FIFA World Cup: How Small Business Has Lost

Published on 24th May 2010

If you thought the FIFA World Cup is designed to increase revenue generation for “mama njugu” (street women peanut vendors) think again. The FIFA World Cup system can help demonstrate the predicament of African economies vis-à-vis the global system. To prevent what FIFA refers to as “ambush marketing,” thousands of South Africa’s street vendors will not be allowed anywhere closer to 800 meters to the stadiums. Only KFC and MacDonald’s will be allowed unrivaled access to feed football fans.

Unknown to “mama njugu,” FIFA has to protect its sponsors from illicit use of its private sporting event to earn profits. Hosting the world cup is no cheap business. For example, the cost of hosting the 2006 FIFA World Cup was 1.1 billion Euros (estimated Ksh 110 billion).

South African street vendors might smell the coffee but may never take it. Global brands will make most gains having positioned themselves in the whole supply chain; from ticketing, airlines, hotels, taxis and even food. The excluded periphery players may gain (afterwards) from the use of infrastructure left behind assuming that they too would have learnt some tricks from international corporate giants’ presence in their market.   

In the rush to make the most out of the prestige the World Cup brings to a country, the South African government failed to recognize the value its citizens gave to FIFA in terms of space, land and peace, among others. The protection rights agreed upon with FIFA thus failed to recognize “mama njugu” and instead focused only on international corporate citizens that forked in millions of dollars.

I witnessed a similar approach by the Tanzanian government when it hosted the World Economic Forum. In its quest to pursue foreign investors, the government literally closed up sections of Dar es Salaam city to residents, who in turn had to be out of work for a whole week. Commendable as it may (because police outriders cleared traffic for delegates), I was left wondering why similar zeal is not employed to build indigenous investors. Remember, foreign investors are indigenous where they come from!  

The outcome of this misplaced zeal is disenfranchised local businesses and successful overthrow of taste for local goods. Instead of urbanization relying on outlying rural areas for goods; it is  forced to focus on airports and sea ports for products. The beaming of products that had not entrenched themselves in the African market will further displace “mama njugu” from the face of the business world as Africa’s youthful population opt for  the World Cup branded ones.

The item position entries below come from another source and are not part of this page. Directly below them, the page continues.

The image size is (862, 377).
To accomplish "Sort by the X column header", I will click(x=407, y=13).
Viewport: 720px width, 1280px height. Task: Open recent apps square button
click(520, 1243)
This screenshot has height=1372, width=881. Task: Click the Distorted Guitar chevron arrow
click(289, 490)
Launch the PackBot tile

As for the World Economic Forum, Tanzanian investors will find themselves transforming their business into non governmental organizations to “help” the poor as foreign investors dive into profit making ventures.

The predicament of South Africa’s street vendors aptly captures the African producers’ situation – you reap nil benefits unless you understand how the international system works. The upcoming absence of African traders where the market is (stadiums and hotels) is a creation of the law – not an intrinsic lack of ability to sale refreshments to football fans. Developed economies use excuses of health (phytosanitary standards) to deny African indigenous investors markets; they use taxes to prevent value added products from accessing their markets (so Africa exports raw materials) among other regulations. Developed nations instead position international NGOs (INGOS) to come and “fight” poverty on the continent.  

Africa stands to reap from the attention the FIFA World Cup has brought to the continent only if we developed a mechanism to leverage indigenous investors. Africa must strategize to move away from the fate of Mama Njugu.